Reaping the fruits of the Enlightenment.


----------



## Puritanhead (Aug 7, 2005)

> _Originally posted by Peter_
> 
> 
> > _Originally posted by webmaster_
> ...



From the liberalism of the 18th century.:bigsmile:


----------



## Puritanhead (Aug 7, 2005)

> _Originally posted by webmaster_
> How do you think Liberalism crept into the church in the 20th century?
> 
> Why did the church allow it in?



I never really pondered it... but hasn't it always been that way -- that is the leaven of unsound doctrine creeps in and takes root... look at the medieval church and the superstititions before the Reformation.

One must doubly ponder how _liberalism and tolerance of the world_ has altered the ostensibly conservative and orthodox churches even today. Many can call themselves conservatives by the standards of the liberal fringes of Christendom, but how have most churches changed in worldview, doctrine, practice, worship and preaching? 

The roots of liberalism are much deeper than the 20th century--- I always found it ironic that supposed stalwarts of orthodoxy like J. Gresham Machen who criticized liberalism in church, himself believed in theistic evolution... I like Machen by the way. Every old Presbyterian knows about the Westminster and Princeton split as well. 

[Edited on 8-8-2005 by Puritanhead]


----------



## crhoades (Aug 7, 2005)

A lot of times the church will capitulate to culture to be more relevant. In a seemingly desirous way people want to make the gospel message more palitable to the unbelieving world and ultimately lose the gospel in the process.

Also I think there grew a level of expediency. Who has the time to devote to all of the rigorous studies?

Couple that with an influx of the German system into the old princeton and voila.

For what it's worth, love him or hate him, almost everyone has given Gary North's book Crossed Fingers .


----------



## RamistThomist (Aug 7, 2005)

Man tried to do theological/philosophical studies from an anthropocentric basis (seeing the facts as "neutral") rather than a theocentric base (seeing all facts as God-interpreted and covenantally related). In other words, we tried to fight the liberals on a battlefield that the liberals handpicked. Little wonder we nearly lost.


----------



## VirginiaHuguenot (Aug 7, 2005)

Christianity and Liberalism by J.G. Machen


----------



## rmwilliamsjr (Aug 19, 2005)

i need a piece of data on the relative numbers of conservatives left in the PCUSA.

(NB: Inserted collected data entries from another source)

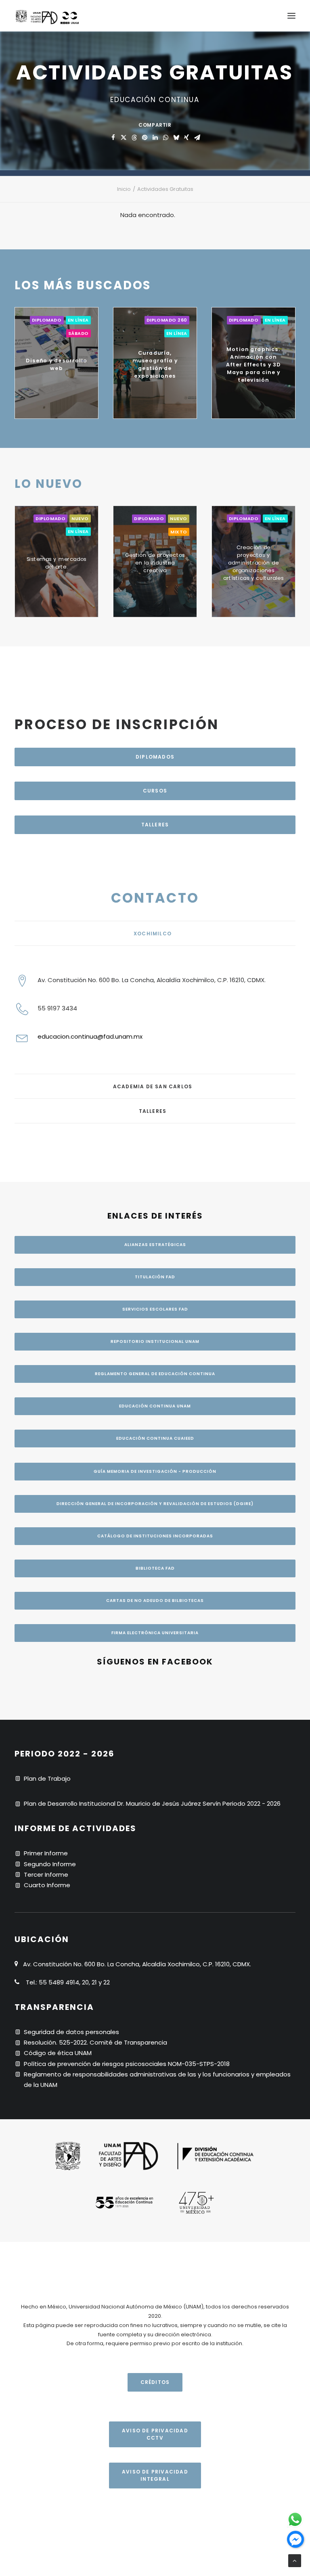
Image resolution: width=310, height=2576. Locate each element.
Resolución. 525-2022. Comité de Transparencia (95, 2042)
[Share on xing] (186, 137)
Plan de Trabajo (47, 1778)
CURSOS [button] (155, 790)
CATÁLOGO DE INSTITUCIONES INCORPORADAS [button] (155, 1536)
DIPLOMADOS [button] (155, 756)
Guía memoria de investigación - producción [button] (155, 1471)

from: http://members.aol.com/rlongman1/PFR.html


> Another stems from the fact that there are virtually no more true
> Fundamentalists left within PCUSA, as individuals or congregations.
> Almost all of them left earlier to join the 'split-Ps' such as the
> Orthodox Presbyterians, PCA, Bible Protestants, and even the Christian &
> ...



this essay is from 1993.
have most of the conservatives, which i've defined as those who are opposed to the ordination of women, departed?

so that the liberal conservative split is now clean, meaning separate denominations.


----------



## WrittenFromUtopia (Aug 19, 2005)

B.B. Warfield and his view of Scriptural inspiration, which led to an undermining of Biblical authority, which led to liberal views on everything (homosexuals, women ministers, worship, piety, etc.)?


----------



## brymaes (Aug 19, 2005)

> _Originally posted by crhoades_
> For what it's worth, love him or hate him, almost everyone has given Gary North's book Crossed Fingers .



If they could make it through!

I actually liked _CF_ very much.


----------



## RamistThomist (Aug 19, 2005)

> _Originally posted by WrittenFromUtopia_
> B.B. Warfield and his view of Scriptural inspiration, which led to an undermining of Biblical authority, which led to liberal views on everything (homosexuals, women ministers, worship, piety, etc.)?



Could you give examples? I know Van Til mildy critiqued Warfield's approach, but even CVT was generally appreciative of it.


----------